-- start Excerpt provided --

With all these powers of two I think i've come up with a simple way to create all the scales necessary for multi-scale detection; scale the input image a small number of times between [0.5, 1.0] so that the scale adjustment is linear. Then create all other scales using simple 2x2 averaging.
This produces good results quickly, and gives me all the octave-pairs I want to any scale; so I don't need to create any special scales for different classifiers.
The tricky bit is coming up with the initial scalers. Cubic resampling would probably work ok because of the limited range of the scale but I wanted to try to do a bit better. I came up with 3 intermediate scales above 0.5 and below 1.0 and spaced evenly on a logarithmic scale and then approximated them with single-digit ratios which can be implemented directly using upsample/filter/downsample filters. Even with very simple ratios they are quite close to the targets - within 0.7%. I then used octave to create a 5-tap filter for each phase of the upscaling and worked out (again) how to write a polyphase filter using it all.
(too lazy for images today)
This gives 4 scales including the original, and from there all the smaller scales are created by scaling each corresponding image by 1/2 in each dimension.
scale approx ratio approx value 1.0 - - _ 0.840896 5/6 0.83333 0.707107 5/7 0.71429 0.594604 3/5 0.60000
Actually because of the way the algorithm works having single digit ratios isn't crticial - it just reduces the size of the filter banks needed. But even as a lower limit to size and upper limit to error, these ratios should be good enough for a practical implementation.
A full upfirdn implementation uses division but that can be changed to a single branch/conditional code because of the limited range of scales i.e. simple to put on epiphany. In a more general case it could just use fixed-point arithmetic and one multiplication (for the modulo), which would have enough accuracy for video image scaling.
This is a simple upfirdn filter implementation for this problem. Basically just for my own reference again.

-- end Excerpt provided --
-- start Records shown --

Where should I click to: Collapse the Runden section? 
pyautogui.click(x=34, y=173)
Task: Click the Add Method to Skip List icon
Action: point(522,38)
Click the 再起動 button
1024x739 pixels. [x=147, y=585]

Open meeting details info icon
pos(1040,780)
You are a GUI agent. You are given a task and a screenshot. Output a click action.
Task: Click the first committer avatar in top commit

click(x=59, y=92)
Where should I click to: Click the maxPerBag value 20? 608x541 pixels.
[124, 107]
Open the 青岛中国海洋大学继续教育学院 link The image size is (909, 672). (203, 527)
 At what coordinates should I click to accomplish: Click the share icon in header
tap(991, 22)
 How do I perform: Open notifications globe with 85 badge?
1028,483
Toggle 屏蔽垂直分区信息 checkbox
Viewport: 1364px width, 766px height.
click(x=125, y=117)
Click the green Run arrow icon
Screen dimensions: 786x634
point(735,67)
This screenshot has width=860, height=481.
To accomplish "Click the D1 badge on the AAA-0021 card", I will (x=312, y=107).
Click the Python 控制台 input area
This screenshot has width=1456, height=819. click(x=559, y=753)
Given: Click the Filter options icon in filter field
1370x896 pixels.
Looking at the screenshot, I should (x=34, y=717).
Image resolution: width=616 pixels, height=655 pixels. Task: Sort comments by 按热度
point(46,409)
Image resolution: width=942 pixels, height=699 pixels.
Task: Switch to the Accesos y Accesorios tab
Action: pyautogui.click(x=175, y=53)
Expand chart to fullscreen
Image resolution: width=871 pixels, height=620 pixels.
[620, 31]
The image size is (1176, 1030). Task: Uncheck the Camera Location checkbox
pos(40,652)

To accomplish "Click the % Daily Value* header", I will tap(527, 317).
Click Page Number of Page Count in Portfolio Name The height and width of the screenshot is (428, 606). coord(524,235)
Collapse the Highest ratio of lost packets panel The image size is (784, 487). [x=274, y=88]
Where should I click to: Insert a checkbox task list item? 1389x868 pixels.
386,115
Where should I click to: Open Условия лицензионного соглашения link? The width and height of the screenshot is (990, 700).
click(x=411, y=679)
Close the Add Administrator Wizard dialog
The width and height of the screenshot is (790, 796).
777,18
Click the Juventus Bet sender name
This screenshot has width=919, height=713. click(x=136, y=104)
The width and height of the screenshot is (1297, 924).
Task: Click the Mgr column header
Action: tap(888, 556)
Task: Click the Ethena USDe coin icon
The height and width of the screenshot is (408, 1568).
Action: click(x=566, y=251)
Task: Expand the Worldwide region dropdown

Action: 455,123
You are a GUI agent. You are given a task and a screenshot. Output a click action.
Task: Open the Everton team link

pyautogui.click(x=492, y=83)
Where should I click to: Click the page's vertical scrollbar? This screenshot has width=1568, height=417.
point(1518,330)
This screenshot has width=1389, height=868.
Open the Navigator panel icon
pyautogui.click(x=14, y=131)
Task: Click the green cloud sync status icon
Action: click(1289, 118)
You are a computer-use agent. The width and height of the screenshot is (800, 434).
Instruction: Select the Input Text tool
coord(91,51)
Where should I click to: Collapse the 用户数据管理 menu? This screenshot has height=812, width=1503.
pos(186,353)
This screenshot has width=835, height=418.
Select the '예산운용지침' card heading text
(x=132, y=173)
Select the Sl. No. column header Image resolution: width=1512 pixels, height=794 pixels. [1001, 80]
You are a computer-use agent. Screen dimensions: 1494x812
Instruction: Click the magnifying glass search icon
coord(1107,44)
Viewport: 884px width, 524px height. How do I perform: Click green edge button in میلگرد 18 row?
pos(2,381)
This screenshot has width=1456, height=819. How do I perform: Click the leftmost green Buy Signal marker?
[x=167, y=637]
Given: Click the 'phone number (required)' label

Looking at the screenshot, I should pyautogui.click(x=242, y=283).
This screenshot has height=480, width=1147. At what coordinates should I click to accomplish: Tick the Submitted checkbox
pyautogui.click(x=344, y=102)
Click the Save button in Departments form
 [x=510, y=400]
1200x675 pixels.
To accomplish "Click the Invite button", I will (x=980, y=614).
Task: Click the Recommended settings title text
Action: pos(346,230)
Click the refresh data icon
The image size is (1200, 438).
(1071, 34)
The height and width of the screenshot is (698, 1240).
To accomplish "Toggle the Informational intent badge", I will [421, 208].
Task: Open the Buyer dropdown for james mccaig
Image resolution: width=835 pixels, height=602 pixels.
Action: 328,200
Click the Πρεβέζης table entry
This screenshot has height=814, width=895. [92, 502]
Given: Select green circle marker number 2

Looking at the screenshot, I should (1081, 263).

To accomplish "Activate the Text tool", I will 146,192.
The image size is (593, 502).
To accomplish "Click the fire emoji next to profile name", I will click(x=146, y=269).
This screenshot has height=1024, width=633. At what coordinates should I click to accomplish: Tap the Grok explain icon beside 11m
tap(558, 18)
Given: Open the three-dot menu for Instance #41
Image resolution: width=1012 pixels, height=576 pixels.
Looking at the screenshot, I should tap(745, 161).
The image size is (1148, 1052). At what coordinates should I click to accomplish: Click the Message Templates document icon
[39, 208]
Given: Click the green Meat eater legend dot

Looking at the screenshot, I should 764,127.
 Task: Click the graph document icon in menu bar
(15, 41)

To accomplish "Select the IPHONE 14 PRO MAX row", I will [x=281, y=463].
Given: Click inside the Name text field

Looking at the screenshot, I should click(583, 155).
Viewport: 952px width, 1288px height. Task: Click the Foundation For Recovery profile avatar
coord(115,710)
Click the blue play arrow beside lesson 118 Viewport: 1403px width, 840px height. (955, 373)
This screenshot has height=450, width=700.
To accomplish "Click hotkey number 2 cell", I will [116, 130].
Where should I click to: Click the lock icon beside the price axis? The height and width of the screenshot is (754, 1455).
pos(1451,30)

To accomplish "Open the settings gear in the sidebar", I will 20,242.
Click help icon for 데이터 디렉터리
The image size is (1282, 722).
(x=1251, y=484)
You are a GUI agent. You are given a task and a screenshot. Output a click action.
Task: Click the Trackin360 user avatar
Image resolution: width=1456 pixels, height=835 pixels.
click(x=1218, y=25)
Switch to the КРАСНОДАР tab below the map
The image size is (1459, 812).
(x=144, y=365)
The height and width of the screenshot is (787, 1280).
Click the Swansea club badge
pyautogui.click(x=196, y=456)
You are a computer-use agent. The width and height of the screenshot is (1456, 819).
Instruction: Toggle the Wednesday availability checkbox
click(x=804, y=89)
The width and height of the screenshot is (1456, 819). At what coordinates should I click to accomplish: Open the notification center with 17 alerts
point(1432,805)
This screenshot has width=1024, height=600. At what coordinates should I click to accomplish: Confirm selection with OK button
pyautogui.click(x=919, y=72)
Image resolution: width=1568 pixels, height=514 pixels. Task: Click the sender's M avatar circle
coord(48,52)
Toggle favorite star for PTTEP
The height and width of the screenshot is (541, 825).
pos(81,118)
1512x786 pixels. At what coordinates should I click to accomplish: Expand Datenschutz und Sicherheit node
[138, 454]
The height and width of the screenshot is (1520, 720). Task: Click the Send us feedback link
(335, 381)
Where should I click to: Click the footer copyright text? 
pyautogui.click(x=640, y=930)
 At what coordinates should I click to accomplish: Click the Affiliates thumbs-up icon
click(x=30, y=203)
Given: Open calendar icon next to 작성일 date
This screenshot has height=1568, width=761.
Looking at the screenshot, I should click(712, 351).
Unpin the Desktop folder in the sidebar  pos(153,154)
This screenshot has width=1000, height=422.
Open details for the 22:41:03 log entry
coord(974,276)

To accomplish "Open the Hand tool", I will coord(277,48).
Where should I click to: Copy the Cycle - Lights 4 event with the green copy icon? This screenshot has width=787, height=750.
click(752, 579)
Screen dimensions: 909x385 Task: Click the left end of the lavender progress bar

-- end Records shown --

Requirements
1. Please answer these about the multi-scale detection post:
(a) How many taps does the filter made with octave for each phase of the upscaling have?
(b) What ratio approximates the scale 0.707107?
(c) How many scales does the method give, including the original?
2. Print the multi-scale detection post from "(too lazy for" to "in each dimension.".
3. Write the next part of the multi-scale detection post, starting after its last sentence.

The replies
1.
(a) 5
(b) 5/7
(c) 4

2.
(too lazy for images today)
This gives 4 scales including the original, and from there all the smaller scales are created by scaling each corresponding image by 1/2 in each dimension.

3.
// scale ratio is u / d (up / down) u = 5; d = 6; // filter paramters: taps per phase kn = 5; // filter coefficients: arranged per-phase, pre-reversed, pre-normalised float kern[u * kn]; // source x location sx = 0; // filter phase p = 0; // resample one row for (dx=0; dx<dwidth; dx++) { // convolve with filter for this phase v = 0; for (i=0; i<kn; i++) v += src[clamp(i + sx - kn/2, 0, dwidth-1)] * kern[i + p * kn]; dst[dx] = v; // increment src location by scale ratio using incremental star-slash/mod p += d; sx += (p >= u * 2) ? 2 : 1; p -= (p >= u * 2) ? u * 2 : u; // or general case using integer division: // sx += p / u; // p %= u; }See also: https://code.google.com/p/upfirdn/.
Filters can be created using octave via fir1(), e.g. I used fir1(u * kn - 1, 1/d). This creates a FIR filter which can be broken into 'u' phases, each 'kn' taps long.
This stuff would fit with the scaling thing I was working on for epiphany and allow for high quality one-pass scaling, although i haven't tried putting it in yet. I've been a bit distracted with other stuff lately. It would also work with the NEON code I described in an earlier post for horizontal SIMD resampling and of course for vertical it just happens.
AFAIK this is pretty much the type of algorithm that is in all hardware video scalers e.g. xbone/ps4/mobile phones/tablets etc. They might have some limitations on the ratios or the number of taps but the filter coefficients will be fully programmable. So basically all that talk of the xbone having some magic 'advanced' scaler was simply utter bullsnot. It also makes m$'s choice of some scaling parameters that cause severe over-sharpening all the more baffling. The above filter can also be broken in the same way: but it's something you always try to minimise, not enhance.
The algorithm above can create scalers of arbitrarly good quality - the scaler can never add any more signal than is originally present so a large zoom will become blurry. But a good quality scaler shouldn't add signal that wasn't there to start with or lose any signal that was. The xbone seems to be doing both but that's simply a poor choice of numbers and not due to the hardware.
Having said that, there are other more advanced techniques for resampling to higher resolutions that can achieve super-resolution such as those based on statistical inference, but they are not practical to fit on the small bit of silicon available on a current gpu even if they ran fast enough.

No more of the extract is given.